**Instruções:**
1 – Transcreva literalmente o trecho sobre Francesco Matarazzo, começando em "Com quase 1,90" e terminando em "unhas e dentes.".
2 – Segundo o trecho sobre Francesco Matarazzo, por que ele abandonou os estudos? Responda em uma a três frases.
3 – De acordo com o trecho sobre Francesco Matarazzo, em que ano ele desembarcou no Rio de Janeiro?

**Trecho fornecido:**

※

Se desejássemos dar uma pincelada ainda maior de realidade ao nosso exercício de imaginação, poderíamos situar esta família de consumidores da marca Matarazzo no Brás, bairro paulistano nascido justamente para abrigar os trabalhadores das IRFM. Havia pelo menos sete mil lares que, nos anos 20, dependiam dos salários do industrial. Considerando que cada um de seus empregados tinha mais quatro bocas para sustentar, chegaram a depender de Matarazzo cerca de 35 mil pessoas, nada menos que 6% da população da capital paulista na época.

Com quase 1,90 metro de altura, Francesco Matarazzo era daqueles homens de elegância nata. Ficava bem em qualquer roupa que vestisse, mas durante a vida usou poucas coisas que não fossem ternos impecáveis. A fisionomia era típica dos homens do sul da Itália (nasceu em Castellabate, a 9 de março de 1854) e a calvície e o bigode sempre alinhado eram marcas registradas. Além do porte físico que lhe beneficiava - era difícil não se resignar diante de homem tão altivo -, impunha respeito com pouquíssimas palavras. Ninguém acreditava quando dizia que só concluiu o ensino fundamental. O pai morreu quando ele tinha 18 anos e, sendo o primogênito, abandonou os estudos para sustentar a família. No Brasil, encarnou a figura do "imigrante que deu certo", transformou-se num mito e foi idolatrado pela colônia italiana, à qual defendia com unhas e dentes.

No entanto, ao desembarcar no Rio de Janeiro, em 1881, tinha tudo para se desesperar. A tonelada de banha de porco que trazia da terra natal para comercializar aqui afundou com a embarcação que levava a carga do navio, por puro azar, pouco antes de aportar no Brasil. Sem perspectivas e com pouco dinheiro no bolso, a única esperança de se manter vivo era encontrar um velho amigo e conterrâneo, Fernando Gradino, que vivia em Sorocaba (SP). Meses depois escreveu para a família que deixara na Itália - a mãe Mariângela, a esposa Filomena, oito irmãos e dois filhos: "Abri uma venda em Sorocaba e não procurei, nem jamais procurarei, ter o que se chama de patrão." Empréstimos ajudaram-no a abrir o pequeno empreendimento. Na mercearia, as estantes viviam abarrotadas de produtos de todos os tipos - ele cismava em importar tudo o que aparecesse. Se a clientela pedisse alguma coisa que ele não tinha, tratava de arrumar mais que depressa. Por ironia, o campeão de vendas era a banha de porco importada, o mesmo produto que ele trouxera da Itália e repousava no fundo do mar. Era ingrediente de primeira necessidade para a conserva de alimentos.

※

**Dados armazenados:**
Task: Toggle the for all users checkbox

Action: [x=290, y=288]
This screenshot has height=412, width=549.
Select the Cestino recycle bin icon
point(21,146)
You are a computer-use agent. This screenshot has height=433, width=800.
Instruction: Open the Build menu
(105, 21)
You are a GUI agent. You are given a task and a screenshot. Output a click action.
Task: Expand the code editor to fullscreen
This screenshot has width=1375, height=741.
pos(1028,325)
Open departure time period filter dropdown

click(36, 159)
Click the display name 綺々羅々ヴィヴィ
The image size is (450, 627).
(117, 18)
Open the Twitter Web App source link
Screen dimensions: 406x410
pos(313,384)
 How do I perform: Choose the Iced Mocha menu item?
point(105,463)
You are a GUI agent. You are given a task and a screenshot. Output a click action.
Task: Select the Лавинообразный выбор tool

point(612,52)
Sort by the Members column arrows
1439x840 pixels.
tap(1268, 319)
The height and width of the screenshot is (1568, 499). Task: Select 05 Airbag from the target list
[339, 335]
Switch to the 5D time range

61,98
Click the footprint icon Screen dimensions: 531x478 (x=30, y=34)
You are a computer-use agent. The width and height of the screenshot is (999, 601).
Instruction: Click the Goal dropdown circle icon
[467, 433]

※

**Respostas dadas:**
1 –
Com quase 1,90 metro de altura, Francesco Matarazzo era daqueles homens de elegância nata. Ficava bem em qualquer roupa que vestisse, mas durante a vida usou poucas coisas que não fossem ternos impecáveis. A fisionomia era típica dos homens do sul da Itália (nasceu em Castellabate, a 9 de março de 1854) e a calvície e o bigode sempre alinhado eram marcas registradas. Além do porte físico que lhe beneficiava - era difícil não se resignar diante de homem tão altivo -, impunha respeito com pouquíssimas palavras. Ninguém acreditava quando dizia que só concluiu o ensino fundamental. O pai morreu quando ele tinha 18 anos e, sendo o primogênito, abandonou os estudos para sustentar a família. No Brasil, encarnou a figura do "imigrante que deu certo", transformou-se num mito e foi idolatrado pela colônia italiana, à qual defendia com unhas e dentes.

2 – O pai dele morreu quando ele tinha 18 anos. Como era o primogênito, Matarazzo deixou os estudos para sustentar a família.

3 – Em 1881.